• Medicina · Sep 2022

    Review Meta Analysis

    Gastrectomy with or without Complete Omentectomy for Advanced Gastric Cancer: A Meta-Analysis.

    • Maurizio Zizzo, Magda Zanelli, Francesca Sanguedolce, Andrea Palicelli, Stefano Ascani, Andrea Morini, David Tumiati, Federica Mereu, Antonia Lavinia Zuliani, Melissa Nardecchia, Francesca Gatto, Manuel Zanni, and Alessandro Giunta.
    • Surgical Oncology Unit, Azienda Unità Sanitaria Locale-IRCCS di Reggio Emilia, 42123 Reggio Emilia, Italy.
    • Medicina (Kaunas). 2022 Sep 7; 58 (9).

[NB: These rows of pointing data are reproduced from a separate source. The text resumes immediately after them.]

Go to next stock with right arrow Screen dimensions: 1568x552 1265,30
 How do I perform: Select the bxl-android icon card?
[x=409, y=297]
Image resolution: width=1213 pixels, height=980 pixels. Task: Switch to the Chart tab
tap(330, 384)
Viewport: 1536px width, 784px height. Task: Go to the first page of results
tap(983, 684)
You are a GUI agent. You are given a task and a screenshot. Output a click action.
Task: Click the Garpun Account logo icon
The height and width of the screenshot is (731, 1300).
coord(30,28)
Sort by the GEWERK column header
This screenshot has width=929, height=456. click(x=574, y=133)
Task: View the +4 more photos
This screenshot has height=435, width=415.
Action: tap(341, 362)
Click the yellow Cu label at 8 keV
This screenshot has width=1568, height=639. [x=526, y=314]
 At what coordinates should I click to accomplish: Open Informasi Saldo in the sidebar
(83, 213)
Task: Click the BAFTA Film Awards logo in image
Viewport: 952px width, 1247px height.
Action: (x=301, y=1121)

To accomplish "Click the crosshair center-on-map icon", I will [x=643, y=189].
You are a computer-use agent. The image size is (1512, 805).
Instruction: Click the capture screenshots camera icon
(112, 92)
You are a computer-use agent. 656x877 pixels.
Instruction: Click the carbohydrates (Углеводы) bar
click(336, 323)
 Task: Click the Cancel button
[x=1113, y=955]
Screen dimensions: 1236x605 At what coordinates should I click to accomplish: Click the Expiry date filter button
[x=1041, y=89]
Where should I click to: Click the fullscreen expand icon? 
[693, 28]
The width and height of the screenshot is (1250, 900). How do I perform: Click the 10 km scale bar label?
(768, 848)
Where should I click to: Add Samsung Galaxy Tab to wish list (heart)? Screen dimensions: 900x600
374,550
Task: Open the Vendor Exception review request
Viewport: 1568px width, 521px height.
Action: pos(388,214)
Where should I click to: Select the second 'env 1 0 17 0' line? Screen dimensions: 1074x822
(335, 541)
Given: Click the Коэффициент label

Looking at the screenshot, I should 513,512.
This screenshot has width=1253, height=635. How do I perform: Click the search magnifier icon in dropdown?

    AbstractBackground and Objectives: Surgery remains the only possible curative treatment for advanced gastric cancer (AGC). Peritoneal metastases are estimated to occur in approximately 55-60% AGC patients. Greater omentum is the most common metastatic area in AGC. At present, omentectomy alone or bursectomy are usually carried out during gastric cancer surgery. We performed a meta-analysis in order to evaluate long-term and short-term outcomes among AGC patients, who have undergone radical gastrectomy with or without complete omentectomy (CO). Materials and Methods: We performed a systematic review following the Preferred Reporting Items for Systematic Reviews and Meta-Analyses (PRISMA) guidelines. Meta-analysis was performed by use of RevMan (Computer program) Version 5.4. Results: The eight included studies covered an approximately 20 years long study period (2000-2018). Almost all included studies were retrospective ones and originated from Asian countries. Meta-analysis indicated gastrectomy without CO as significantly associated with longer 3-year (RR: 0.94, 95% CI: 0.90-0.98, p = 0.005) and 5-year overall survivals (OS) (RR: 0.93, 95% CI: 0.88-0.98, p = 0.007). Moreover, we found longer operative time (MD: 24.00, 95% CI: -0.45-48.45, p = 0.05) and higher estimated blood loss (MD: 194.76, 95% CI: 96.40-293.13, p = 0.0001) in CO group. Conclusions: Non-complete omentectomy (NCO) group had a statistically greater rate in 3-year and 5-year OSs than the CO group, while the CO group had significantly longer operative time and higher estimated blood loss than the NCO group. Further randomized, possibly multi-center trials may turn out of paramount importance in confirming our results.